Estas iniciativas, unidas al Programa AGUA (Actuaciones para la Gestión y la Utilización del Agua) y a la rectificación en la toma de agua del otro trasvase contestado, el del Júcar-Vinalopó, le han valido al Ministerio de Medio Ambiente el reconocimiento momentáneo de la comunidad científica y conservacionista en este asunto, aunque se sigue criticando la construcción de otros embalses, como el de Castrovido, en el río Arlanza (Burgos), o los de La Breña II y Melonares, en la cuenca del Guadalquivir. Las centrales minihidráulicas tampoco son bien vistas por estos colectivos y por los pescadores.

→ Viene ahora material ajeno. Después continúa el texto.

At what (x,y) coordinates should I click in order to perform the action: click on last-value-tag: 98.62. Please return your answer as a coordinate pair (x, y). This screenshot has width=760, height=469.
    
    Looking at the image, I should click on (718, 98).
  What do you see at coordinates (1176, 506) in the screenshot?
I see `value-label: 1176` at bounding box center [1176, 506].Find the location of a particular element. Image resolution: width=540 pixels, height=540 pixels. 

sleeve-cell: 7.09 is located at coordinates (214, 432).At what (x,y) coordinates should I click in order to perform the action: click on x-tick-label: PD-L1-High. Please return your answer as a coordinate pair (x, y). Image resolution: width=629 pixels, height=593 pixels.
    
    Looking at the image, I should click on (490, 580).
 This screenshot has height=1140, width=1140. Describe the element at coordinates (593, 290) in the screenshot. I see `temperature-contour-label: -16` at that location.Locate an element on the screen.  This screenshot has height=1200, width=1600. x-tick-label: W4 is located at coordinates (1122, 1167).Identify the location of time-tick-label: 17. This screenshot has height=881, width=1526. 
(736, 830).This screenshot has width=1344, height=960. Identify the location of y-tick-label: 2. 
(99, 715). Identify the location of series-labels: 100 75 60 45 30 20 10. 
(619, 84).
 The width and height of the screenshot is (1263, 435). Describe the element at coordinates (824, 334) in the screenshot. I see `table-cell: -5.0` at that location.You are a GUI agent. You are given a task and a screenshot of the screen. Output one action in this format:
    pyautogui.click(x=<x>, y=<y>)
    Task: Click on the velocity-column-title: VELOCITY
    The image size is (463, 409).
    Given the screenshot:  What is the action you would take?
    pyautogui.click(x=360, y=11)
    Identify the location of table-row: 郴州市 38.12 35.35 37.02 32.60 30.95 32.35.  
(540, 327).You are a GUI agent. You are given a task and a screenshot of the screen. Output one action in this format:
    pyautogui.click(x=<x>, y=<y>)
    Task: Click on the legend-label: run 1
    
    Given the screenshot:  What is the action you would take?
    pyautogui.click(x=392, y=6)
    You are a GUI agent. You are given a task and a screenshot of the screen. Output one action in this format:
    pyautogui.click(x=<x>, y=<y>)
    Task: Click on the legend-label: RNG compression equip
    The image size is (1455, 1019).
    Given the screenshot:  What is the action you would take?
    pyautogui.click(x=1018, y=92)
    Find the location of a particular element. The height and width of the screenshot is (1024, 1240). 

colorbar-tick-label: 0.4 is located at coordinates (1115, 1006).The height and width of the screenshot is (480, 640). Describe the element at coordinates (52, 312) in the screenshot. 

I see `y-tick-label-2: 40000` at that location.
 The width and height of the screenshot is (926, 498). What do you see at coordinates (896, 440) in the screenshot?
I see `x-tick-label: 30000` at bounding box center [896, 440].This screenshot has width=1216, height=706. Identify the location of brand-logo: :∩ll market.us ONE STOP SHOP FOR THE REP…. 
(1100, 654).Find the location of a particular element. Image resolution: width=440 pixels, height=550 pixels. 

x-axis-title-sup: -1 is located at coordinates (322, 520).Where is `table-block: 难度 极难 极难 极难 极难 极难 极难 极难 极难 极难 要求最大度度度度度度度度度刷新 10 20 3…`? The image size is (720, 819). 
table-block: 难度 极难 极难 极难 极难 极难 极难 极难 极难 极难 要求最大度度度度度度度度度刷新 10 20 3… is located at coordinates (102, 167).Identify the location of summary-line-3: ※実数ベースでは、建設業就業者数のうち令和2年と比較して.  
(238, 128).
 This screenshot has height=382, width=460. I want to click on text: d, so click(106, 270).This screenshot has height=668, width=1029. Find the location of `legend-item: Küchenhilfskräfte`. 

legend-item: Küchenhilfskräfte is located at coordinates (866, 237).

Pedro Brufao, que comenta orgulloso la reciente paralización de 71 proyectos de presas de este tipo en Galicia, subraya: “Suelen construirse en los tramos mejor conservados; por ello, proponemos la alternativa de aprovechar los saltos en los canales de los ríos o en las salidas de las depuradoras”.


Con unos ríos sembrados de toda la colección expuesta de amenazas e impactos y con una regresión evidente de las poblaciones más vulnerables, sorprende observar en el Atlas y libro rojo que la gran mayoría de las especies en peligro de extinción no cuentan con ninguna medida de conservación. Sólo dos especies, el samaruc y el fartet, están reconocidas oficialmente como en peligro de extinción en el Catálogo Nacional de Especies Amenazadas, a pesar de que el Libro rojo, editado por el Ministerio de Medio Ambiente, otorga esta categoría a 18 especies. De esta manera, las dos citadas son las únicas que cuentan con planes de recuperación y programas de cría en cautividad. Ignacio Doadrio apostilla: “Con la loína se podrían llevar a cabo medidas similares reutilizando piscifactorías en desuso y conseguir su reproducción sin mucha dificultad”. En general, los peces son muy agradecidos ante las posibles medidas reparadoras del hábitat (delimitar el dominio público, reparar y prohibir vertidos, anular canalizaciones) y sus poblaciones pueden restablecerse con rapidez, mucho más que en un ecosistema terrestre.


Sólo falta que salgan del anonimato esas 30 especies únicas en el mundo que recorren los ríos de España y se haga más pública, mucho más pública, su delicada situación.